Despite its importance as a measure of particle shape, there have been very few attempts to determine the Oblate–Prolate Index of fluvial gravels. As a result, we know little of how $\overline{OP}$ varies with particle size or how $\overline{OP}$ changes downstream (though attrition experiments appear to suggest that values become progressively more negative), and we know little of the typical $\overline{OP}$ values of fluvial gravels, or whether indeed such values exist. Despite this, those few studies that provide reliable information on fluvial particle form yield remarkably similar numbers. Dobkins and Folk [15], who studied 16.0–256.0 mm basalt clasts on Tahiti Nui, obtained mean Oblate–Prolate Indices in the range –1.48 to 1.59 (n = 9). Howard [51] reported mean $\overline{OP}$ values on 32.0–128.0 mm quartzite and metavolcanic rocks of –1.20 to 2.12 (n = 22). And this study recorded mean values of $\overline{OP}$ of –1.88 to 1.55 (n = 20) on monzonite gravels in the size ranges 16.0–32.0, 32.0–64.0 and 64.0–128.0 mm.

These results raise an important question. If shape-sorting were the dominant control on the shape of fluvial gravels, we should expect particles to be sorted to maximise both Ψ_p and $\overline{OP}$. Offsetting this in natural rivers may be particle breakage, which appears to operate to prevent Ψ_p from ever approaching 1.0 (see Section 6.6). But this does not explain why $\overline{OP}$ does not trend towards +∞, and thus to rodlike (and rollable) forms. One possibility is that there are geometric constraints that prevent the maximisation of the two indices. To assess this, we have compiled several thousand measurements on gravels from fluvial, beach and weathering environments (Figure 21). It is clear from these that natural particles possessing both high (>0.8) values of Ψ_p and high (>5) values of $\overline{OP}$ exist and that there are no numerical restrictions on their existence.
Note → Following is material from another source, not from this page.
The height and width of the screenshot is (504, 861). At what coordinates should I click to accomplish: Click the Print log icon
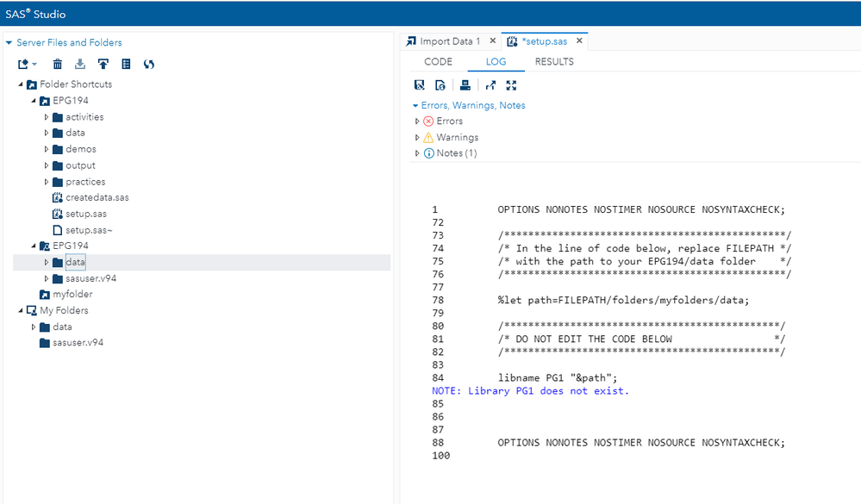coord(465,85)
Perhaps, therefore, shape-sorting is not the dominant control on the form of fluvial gravels. There is some evidence, for example, that rather than tending to a highly rollable form, fluvial gravels are abraded to negative values of $\overline{OP}$ [83]. Unfortunately, corroborative data are rare. The few studies of downstream change in $\overline{OP}$ are inconclusive and we are unaware of any evidence that the $\overline{OP}$ of fluvial gravels evolves to an ultimate limiting state.
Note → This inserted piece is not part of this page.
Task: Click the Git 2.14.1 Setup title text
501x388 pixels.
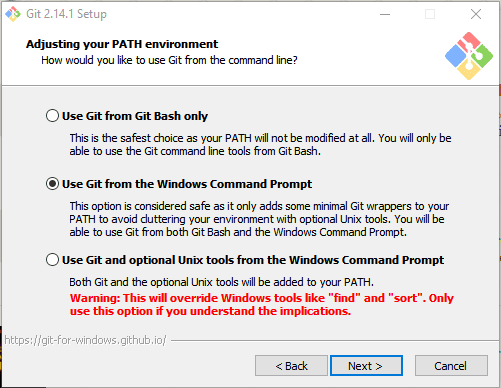Action: click(66, 14)
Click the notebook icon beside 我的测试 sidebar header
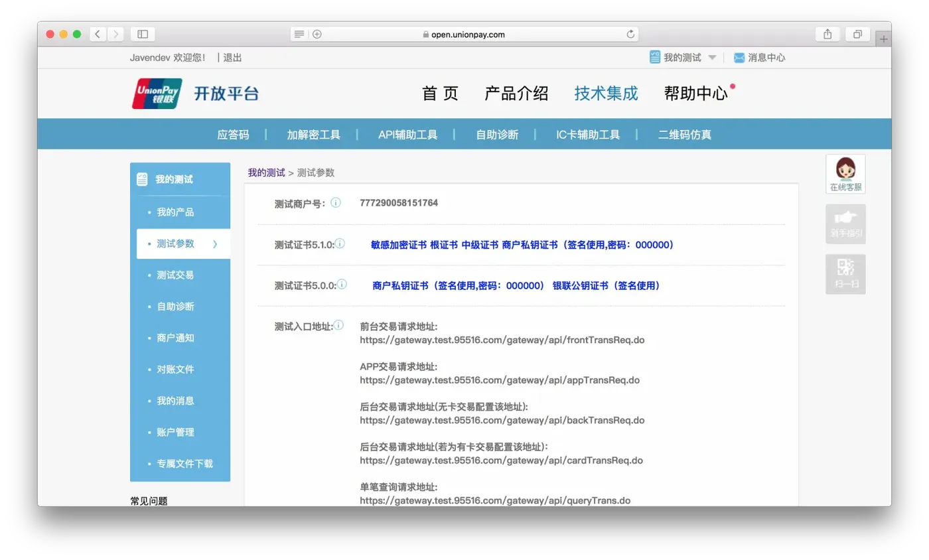 [141, 178]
The Oblate–Prolate Index of the bedload gravels of the Sabeto River varies as a function of roundness, increasing to a maximum at a roundness of 0.5–0.6 and decreasing thereafter. The systematic form of this relationship is suggestive of a causative association between roundness (and thus breakage and abrasion) and $\overline{OP}$. More particularly, it implies that the ultimate decrease in $\overline{OP}$ is a direct consequence of the abrasion process, which sees a consistent increase in b/a ratios once roundness reaches ~0.5 and the rounding process becomes dominated by the grinding of particle surfaces rather than by the removal of angular corners.

9.5. Gravel Shape and Environmental Discrimination

In 1970, Dobkins and Folk proposed that the Maximum Projection Sphericity and Oblate–Prolate Index of fluvial gravels are so distinctive that they may be used, alone or in combination, to discriminate the environment of deposition of ancient conglomerates [15]. In the 50 years since then, however, the method has been almost entirely overlooked: the model has rarely been employed and it has escaped critical assessment. Some measure of this may be gathered from the limited number of fluvial data sets that exist that are suitable for testing their model. Notwithstanding this limitation, we have brought these together and assessed them using the $\overline{OP}$–Ψ_p approach. The measurements were made on a range of particle sizes and on a range of lithologies. Despite this, the values cluster tightly on the $\overline{OP}$–Ψ_p plot and conform closely with the environmental envelope established by Dobson and Folk.